Octopuses are highly visual creatures who communicate through body language and color changes. But these flourishes don’t seem essential for mating. “They were able to do it with no visual cues,” Villar says, “just by touching.” Female octopuses, he and his team theorized, must release some kind of chemical signal to guide males in.
They found that the octopus oviduct produces enzymes that are used to make the sex hormone progesterone. This hormone seems to be what gets the hectocotylus going: when the researchers attached tubes to the holes in the tank divider, each coated with a different chemical, males were quickly drawn to the one containing progesterone. Even amputated mating arms behaved the same way, responding to progesterone but not to other molecules.
Many animals rely to some extent on detecting sex hormones to mate. But the organ that senses those hormones is usually separate from the one that delivers the sperm; in male octopuses, the hectocotylus does both. That way, says Nicholas Bellono, a molecular biologist at Harvard University and Villar’s postdoctoral advisor, “you make sure at the site of release that that’s the exact spot.”

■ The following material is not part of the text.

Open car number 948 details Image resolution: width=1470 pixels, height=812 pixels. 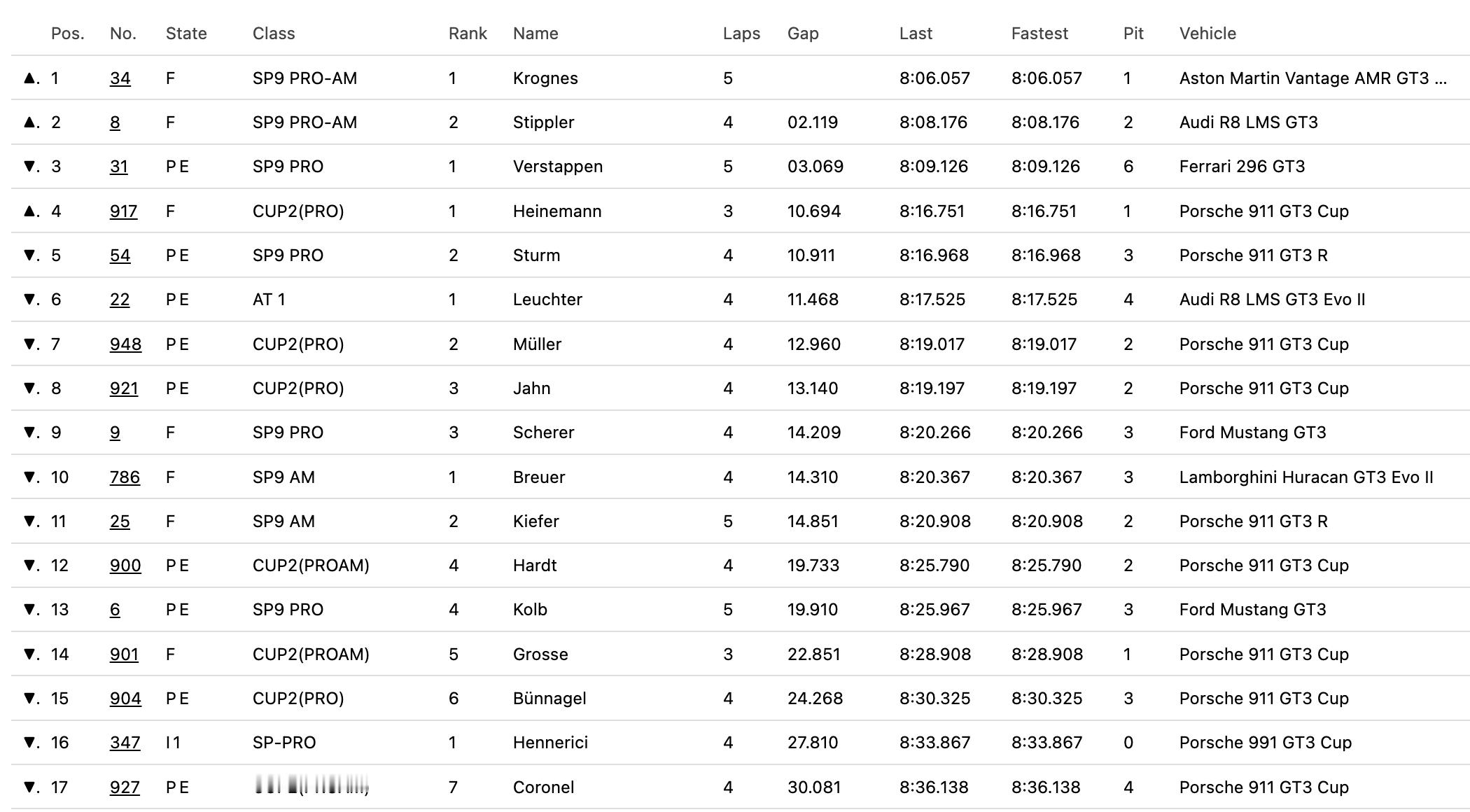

Females of different octopus species may have unique chemical signatures, and males’ receptors may be tuned to respond only to the right blend of hormones. If so, this mating strategy could help keep species separate and potentially give rise to new ones. “Species boundaries are shaped not only by the genes organisms carry, but by the molecular systems that determine how organisms perceive one another,” Anna Di Cosmo, a zoologist at the University of Naples Federico II, wrote in a commentary accompanying the new study. “By reshaping perception, evolution reshapes reproduction, which reshapes the tree of life.”

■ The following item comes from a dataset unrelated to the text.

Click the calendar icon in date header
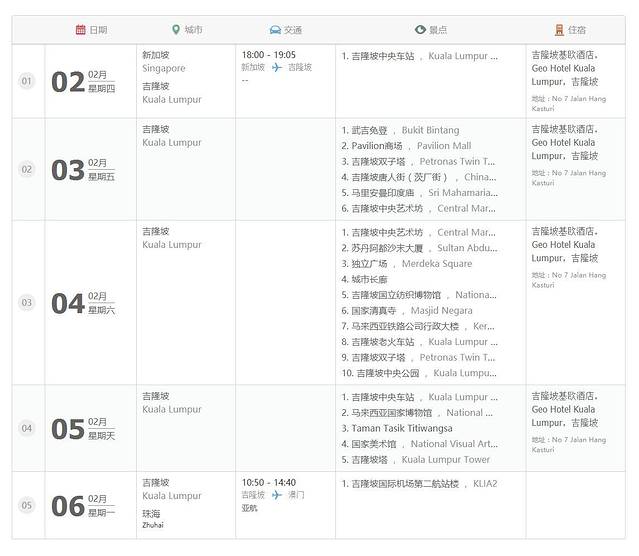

Elena Gracheva, a neurophysiologist at Yale University, who was not involved in the new study, says it’s too soon to tell whether all octopuses mate in this way or what role these sensory systems may play in evolution. She is impressed by the thoroughness of the research, however, which began with a naturalistic observation and proceeded all the way to fine-grained molecular analyses. “You have very striking animal behavior, and then you’re going down to the single molecule, which I think is beautiful,” she says. “But I would say that this is just the beginning of the discovery.”